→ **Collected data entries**
★ ★ ★

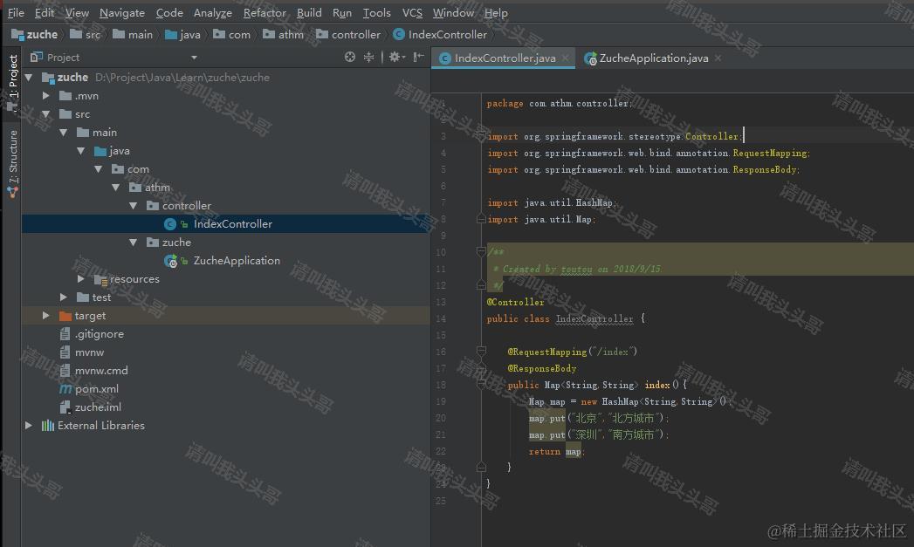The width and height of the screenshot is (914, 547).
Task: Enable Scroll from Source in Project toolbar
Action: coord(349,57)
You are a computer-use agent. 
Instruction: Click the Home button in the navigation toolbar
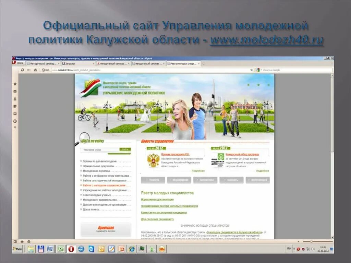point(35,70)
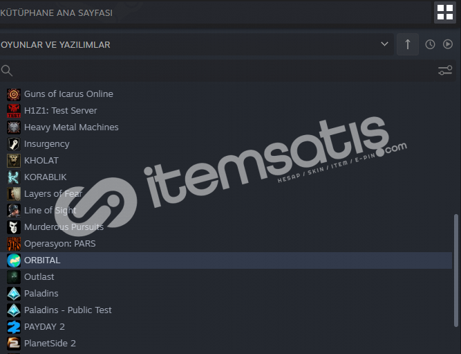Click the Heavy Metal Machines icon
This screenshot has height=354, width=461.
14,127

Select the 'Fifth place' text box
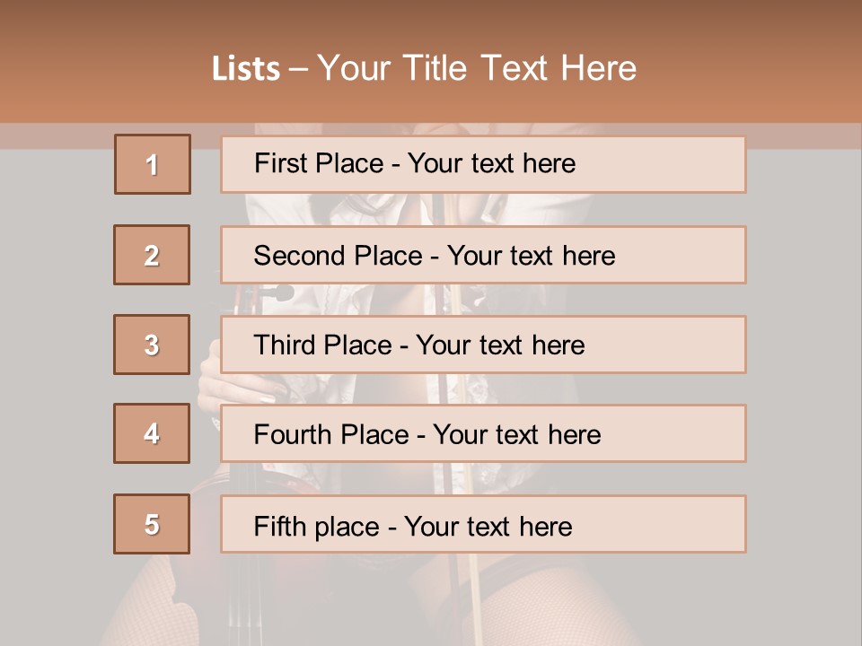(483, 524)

★ ★ ★

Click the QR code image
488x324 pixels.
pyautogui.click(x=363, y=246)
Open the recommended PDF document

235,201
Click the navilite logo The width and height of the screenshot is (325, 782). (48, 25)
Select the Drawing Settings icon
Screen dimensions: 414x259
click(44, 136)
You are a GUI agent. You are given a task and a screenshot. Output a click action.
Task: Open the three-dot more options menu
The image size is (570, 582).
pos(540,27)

★ ★ ★

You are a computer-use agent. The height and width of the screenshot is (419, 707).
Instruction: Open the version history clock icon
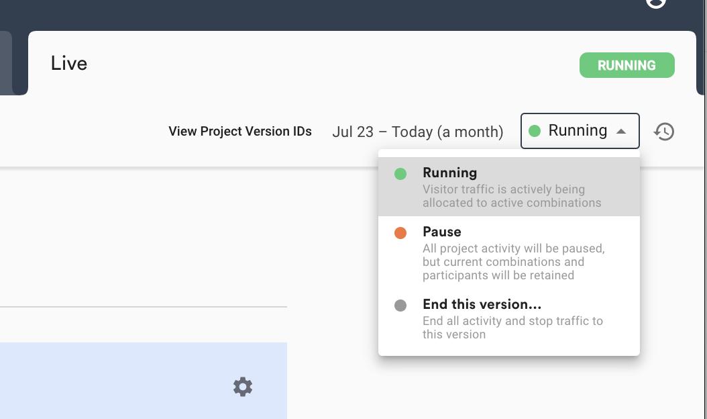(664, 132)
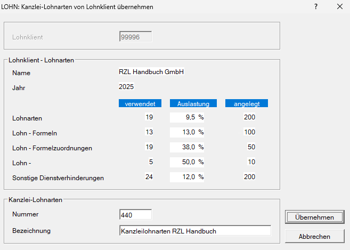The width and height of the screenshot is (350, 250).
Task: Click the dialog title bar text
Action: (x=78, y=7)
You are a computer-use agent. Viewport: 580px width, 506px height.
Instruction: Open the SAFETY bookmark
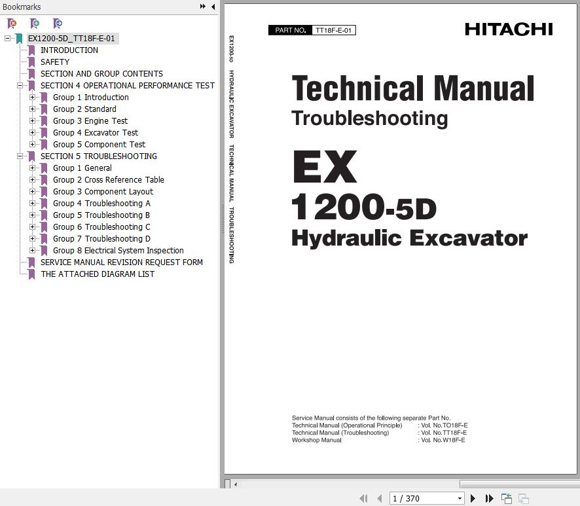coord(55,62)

★ ★ ★

→ **REQUIRED ACTION**
Pull every line with the string "agent" from the data above.

→ **PROBLEM SOLUTION**
You are a computer-use agent. 
You are a GUI agent. You are given a task and a screenshot. Output a click action.
You are a computer-use agent. The height and width of the screenshot is (419, 707).
You are a computer-use agent. Viewport: 580px width, 506px height.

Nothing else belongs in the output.